Вот он воротился из Индии с еще новой картинной галереей, великолепной, блестящей и просто невероятной по труду, быстроте и таланту. И что же? На беду вам он опять не хочет довольствоваться своими бесчисленными этюдами, опять задумал ряд исторических картин, которые вам придется еще лишний раз охаять, уверяя, что все это только „этнография“ и копии с натуры. Копии с натуры! Да в них-то вся и беда для настоящего нынешнего художника. Надо выдумывать, изобретать небывальщину, то, чего нигде и никогда не бывало, чего не было отроду на свете, и тогда ты будешь хорош, и мил, и почетен, и тебя станут уважать и приводить в пример. Но попробуй только немножко взяться за правду, за то, что в самом деле есть или было, и не найдется довольно слов, чтобы выбранить и унизить тебя, не окажется довольно рук и ног, чтобы затолкать тебя куда-нибудь прочь и вон.
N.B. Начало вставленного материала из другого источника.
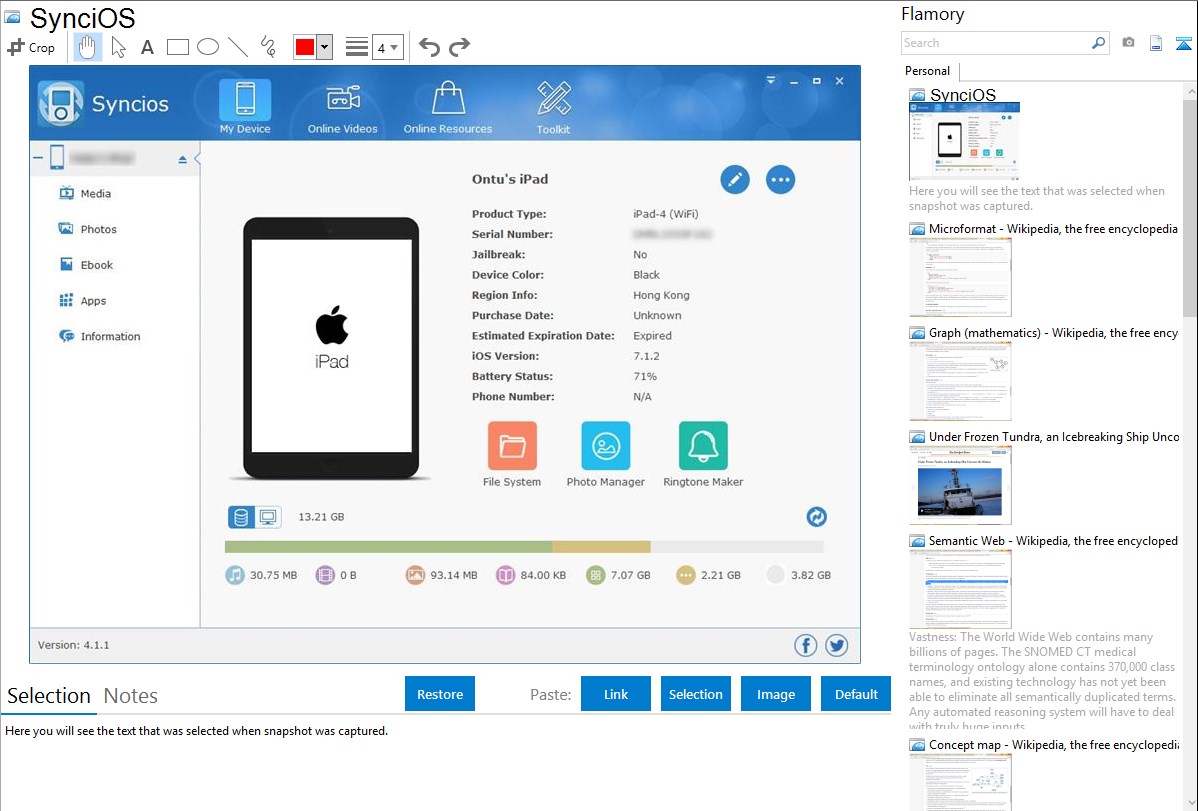
Task: Open the color picker dropdown arrow
Action: point(324,47)
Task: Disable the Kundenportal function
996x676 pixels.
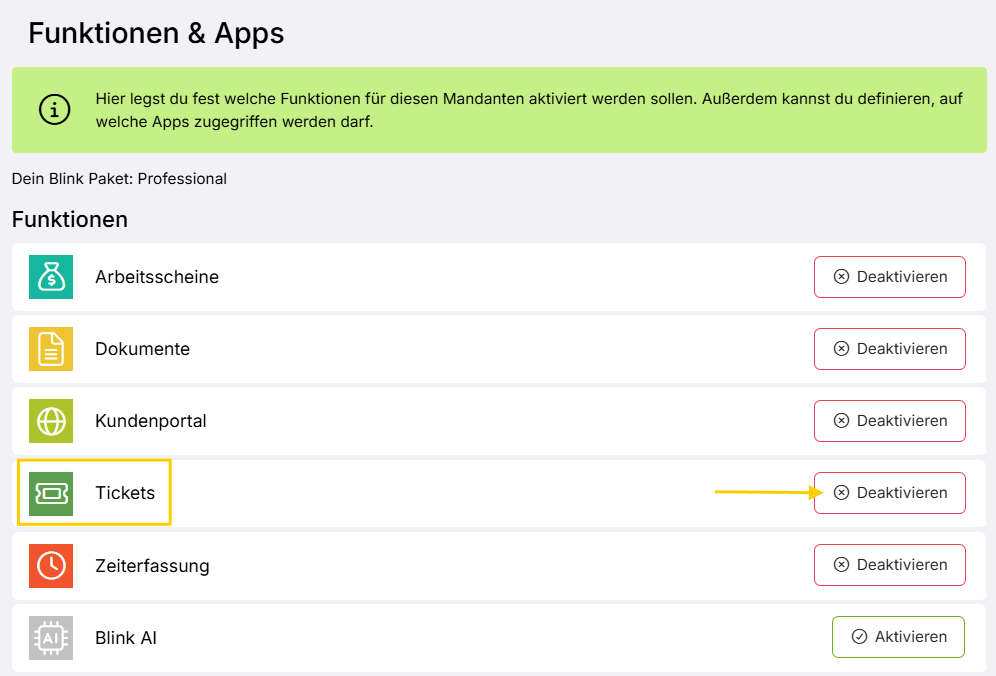Action: (x=889, y=421)
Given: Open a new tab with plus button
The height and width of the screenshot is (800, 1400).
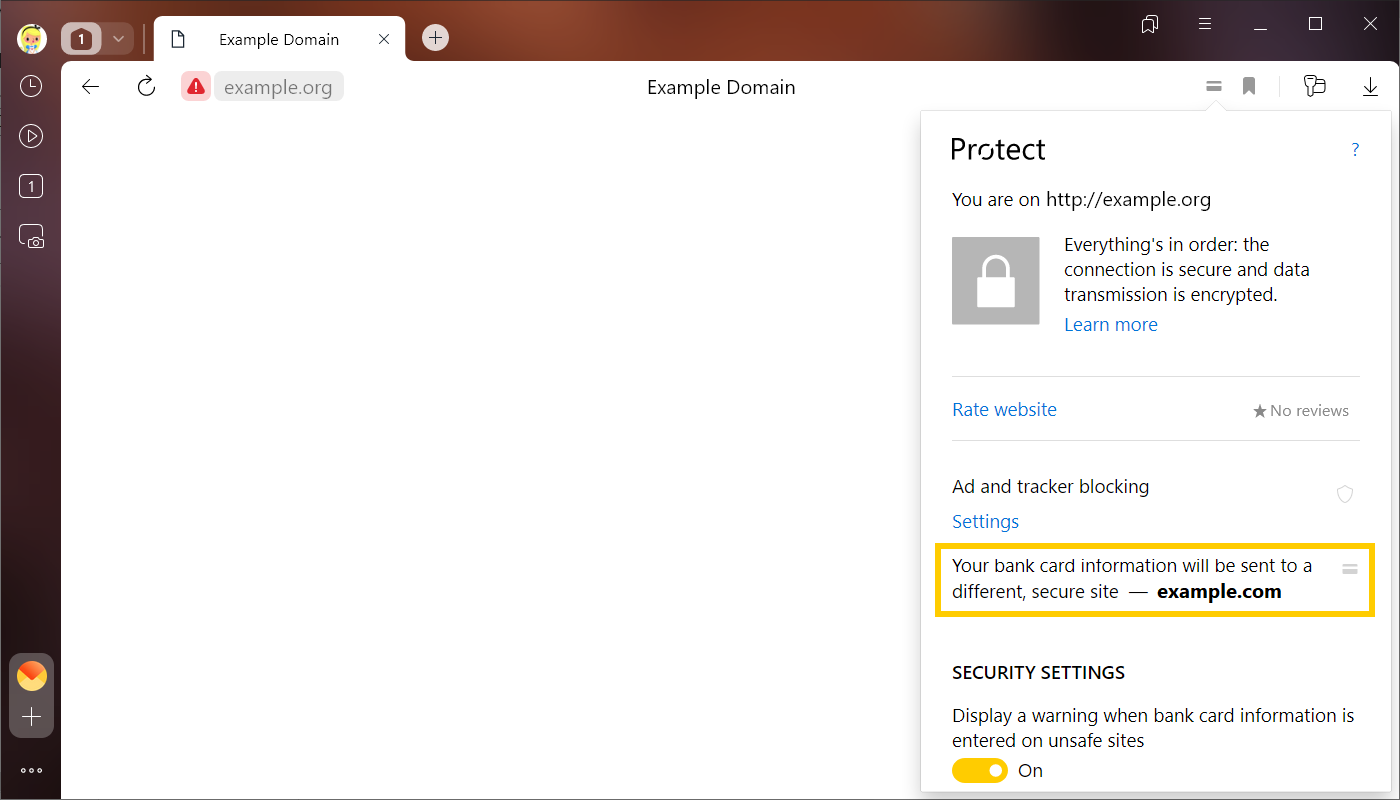Looking at the screenshot, I should (x=435, y=38).
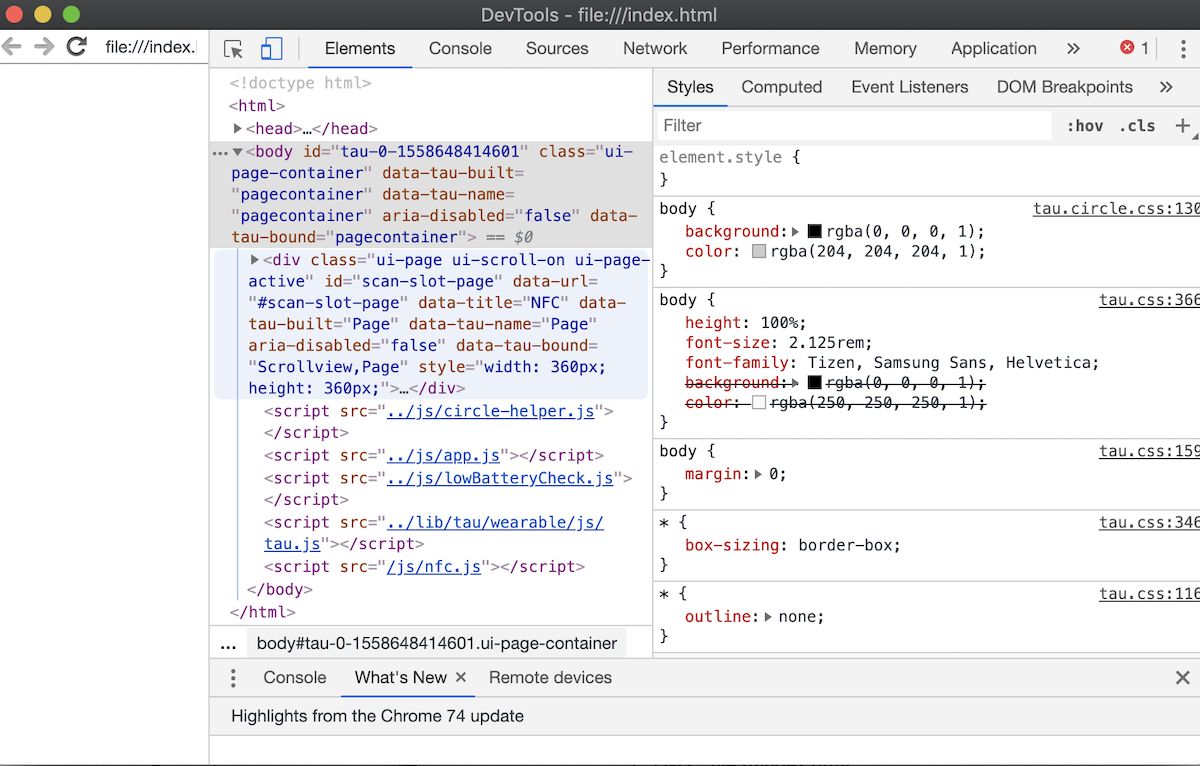This screenshot has width=1200, height=766.
Task: Close the bottom drawer panel
Action: coord(1182,678)
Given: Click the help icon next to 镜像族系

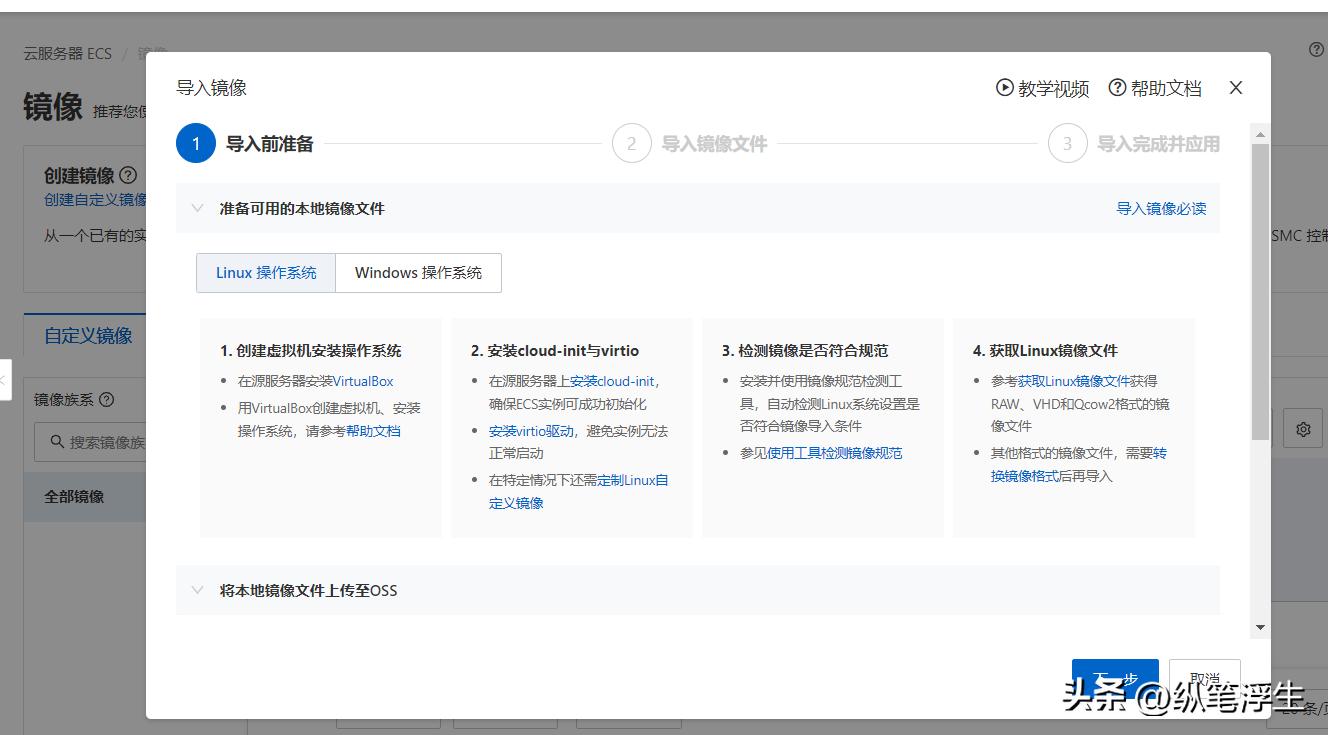Looking at the screenshot, I should [104, 399].
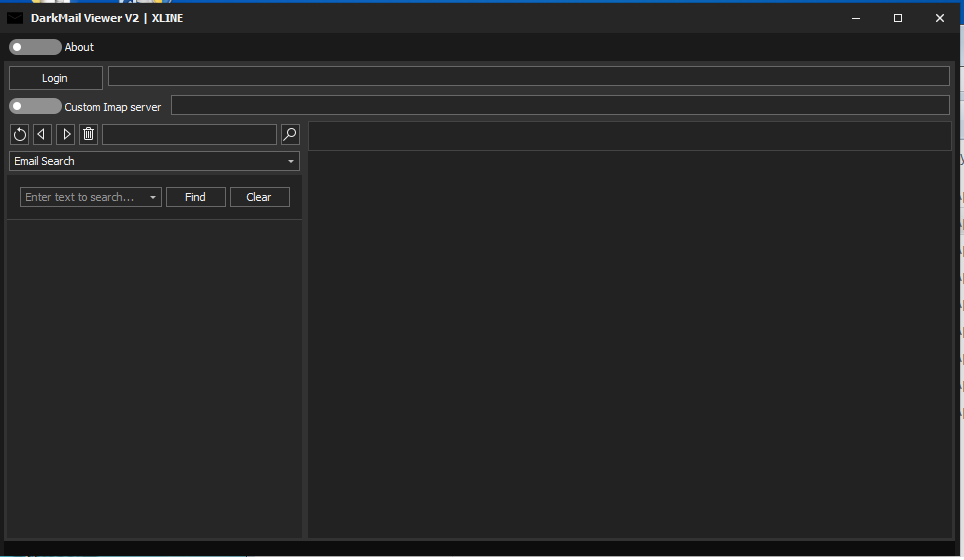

Реалист! Этнограф! Что может быть постыднее и негоднее? Это ведь даже просто бранные слова у иных.

То, что затевает сделать Верещагин на основании груды этюдов, вывезенных из Индии, опять чудесно и великолепно, подобно прежним его затеям. Как все лучшие нынешние живописцы, наши и иностранные, он живописец народа, народных масс. Ему мало по душе, мало по натуре чье-то соло или дуэт, как бы они красивы и мелодичны ни были. Ему нужен более всего хор, только ему он посвящает все силы своей души и таланта. Только одни великие крупные народные катастрофы, положения и события (хотя бы не занесенные ни в какие реляции и газеты) глубоко интересуют его, все результаты, полученные из множества маленьких, всякий день совершающихся среди народной массы фактов. И этим-то настроением своим Верещагин, на мои глаза, принадлежит к числу самых значительных, самых драгоценных художников-историков нашего века. А что переносил народ? А что думал и чувствовал народ? Что с ним самим-то совершалось, пока шли обычной чередой большие обычные, официальные события, то, что заносится в курсы и учебники? — вот вопросы, которые неотвязно мучат и наполняют душу его, вот вопросы, которым он однажды навсегда посвятил жизнь и кисть свою.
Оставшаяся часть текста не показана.